Pallavi Subramanian 1, Marta Prucnal 1, Bettina Gercken 1, Matina Economopoulou 2, George Hajishengallis 3, Triantafyllos Chavakis 1
PMCID: PMC5629113  NIHMSID: NIHMS899601  PMID: 28796274

Dear Editor

Atherosclerosis development is promoted by chronic inflammation and the accumulation of inflammatory cells and lipids in the arterial wall leading to an atherosclerotic plaque (15). Leukocyte subsets such as neutrophils, monocytes and T cells infiltrate the vessel wall during various stages of atherogenesis and contribute critically to vessel pathology (16). Given the importance of leukocyte recruitment for atherosclerosis development, endogenous inhibitors of the leukocyte recruitment cascade could be of particular interest as targets of therapeutic intervention. Developmental endothelial locus-1 (Del-1) is an endothelial cell-derived 52-kDa glycoprotein, which consists of three N-terminal epidermal growth factor (EGF)-like repeats and two discoidin-like domains (79). Upon its release from endothelial cells, Del-1 can physically associate with the endothelial cell surface and/or with the extracellular matrix (9, 10). We have previously shown that Del-1 binds to the β2 integrins LFA-1 and Mac-1 and interferes with β2 integrin-dependent leukocyte recruitment (11, 12). In an animal model of periodontitis, a risk factor for atherosclerosis development (13), Del-1 was shown to inhibit neutrophil accumulation, IL-17-dependent inflammation and inflammatory bone loss (1416). These previous studies suggest that the anti-inflammatory functions of Del-1 may represent an endogenous homeostatic mechanism that regulates inflammation to prevent disease development.

Atherosclerotic plaque progression towards advanced stages is characterized by the accumulation of cell debris, derived mostly from apoptotic lipid-laden macrophages, resulting in formation of an acellular, pro-thrombotic, lipid core (17, 18).
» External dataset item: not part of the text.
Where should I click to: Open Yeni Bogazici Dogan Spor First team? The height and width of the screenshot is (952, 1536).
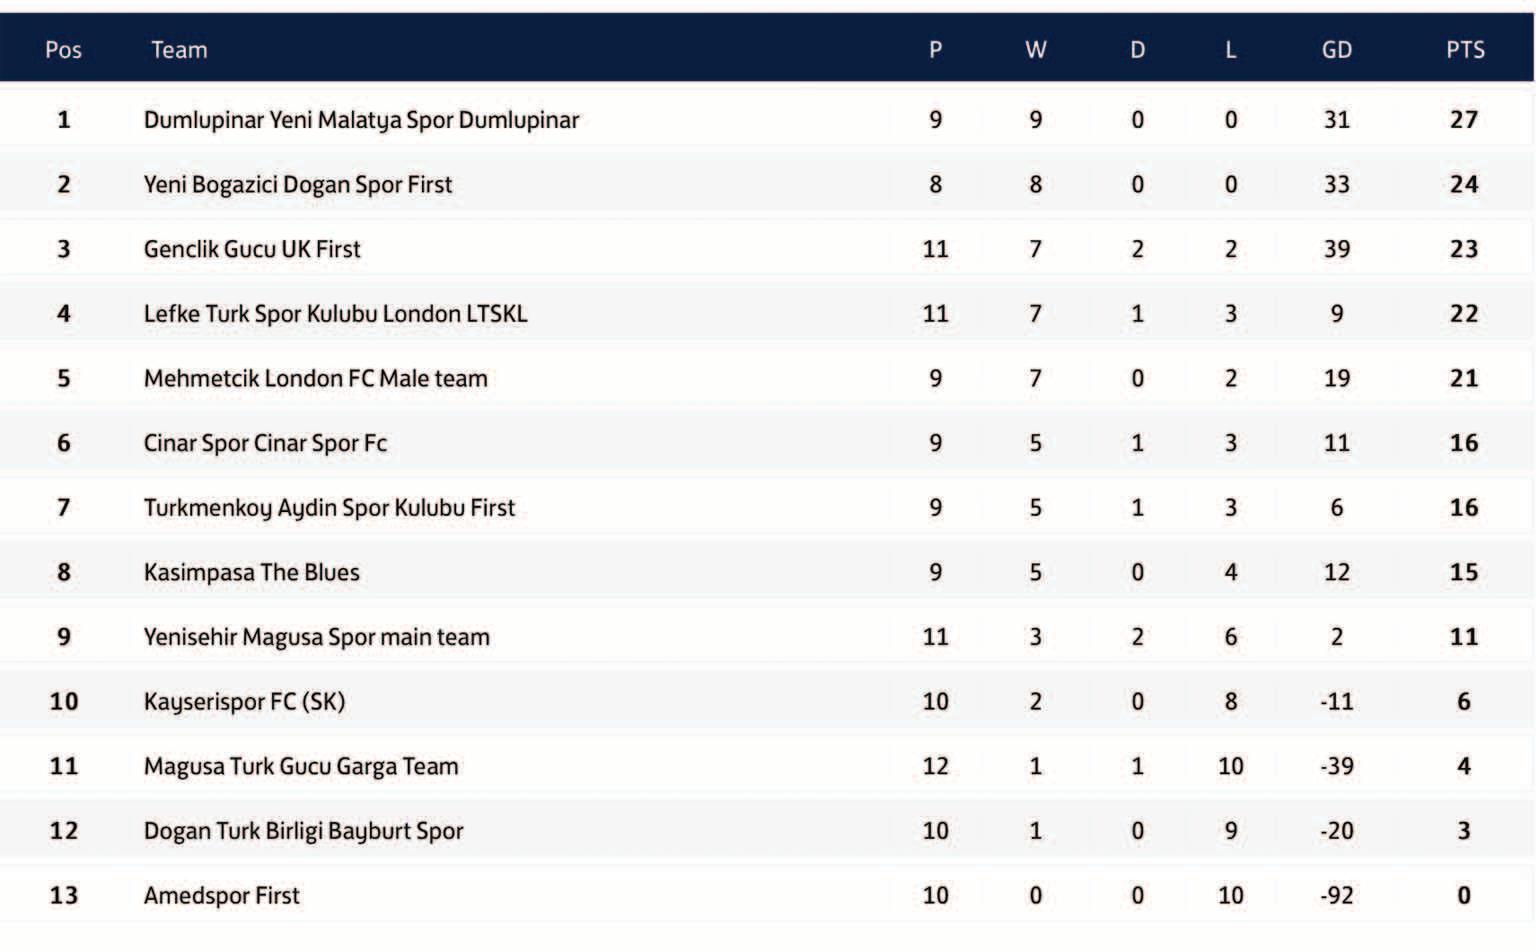[298, 185]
Oxidized low-density lipoprotein (oxLDL), which may be spilled from such apoptotic macrophages that are not cleared by phagocytosis, represents a major pathogenic trigger in the atherogenic process. Interestingly, Del-1 was recently shown to bind to oxLDL and suppress the oxLDL-induced pro-inflammatory gene expression; moreover, global Del-1 overexpression in mice attenuated atherosclerosis development (19). Due to the strong connection between endothelial cells and atherosclerosis, we aimed to study here the role of endothelial-specific Del-1 overexpression on atherosclerosis development. To this end, we engaged mice with endothelial-specific overexpression of Del-1 (Del-1-Tg) (20). An additional rationale for choosing this approach was that, in contrast to small vessels such as those of the lung (11), Del-1 expression in large arteries, like the aorta, is severely diminished (Figure 1A). Thus, by overexpressing Del-1 in the endothelium, we aimed to endow the endothelial cells of large arteries with the anti-adhesive/anti-inflammatory properties of Del-1. Del-1 overexpression was confirmed by qRT-PCR in the aorta of mice fed a normal chow diet (RNeasy Micro kit, Qiagen; iScript cDNA synthesis kit, Bio-Rad; SsoFast EvaGreen Supermix, Bio-Rad). Indeed, Del-1 mRNA was increased 20-fold in the aorta of Del-1-Tg as compared to Del-1-WT mice (Figure 1A). Calculation was based on the threshold cycle (ΔΔ CT) method (21) and normalized to β-2 microglobulin RNA. Moreover, to confirm expression at the protein level, we performed immunofluorescent staining for Del-1 in aorta sections of Del-1-Tg and Del-1-WT mice. We found substantial Del-1 protein expression predominantly in the intima of Del-1-Tg mice, whereas much less Del-1 staining was observed in the Del-1-WT mice (Supplemental Figure 1). Moreover, we have studied Del-1 expression at the mRNA level in sorted monocytes obtained from the blood and bone marrow of wild type or Del-1-overexpressing mice. We found that Del-1 mRNA was not detectable in these cells in either group (data not shown), consistent with endothelial-specific overexpression of Del-1 in the transgenic system under study.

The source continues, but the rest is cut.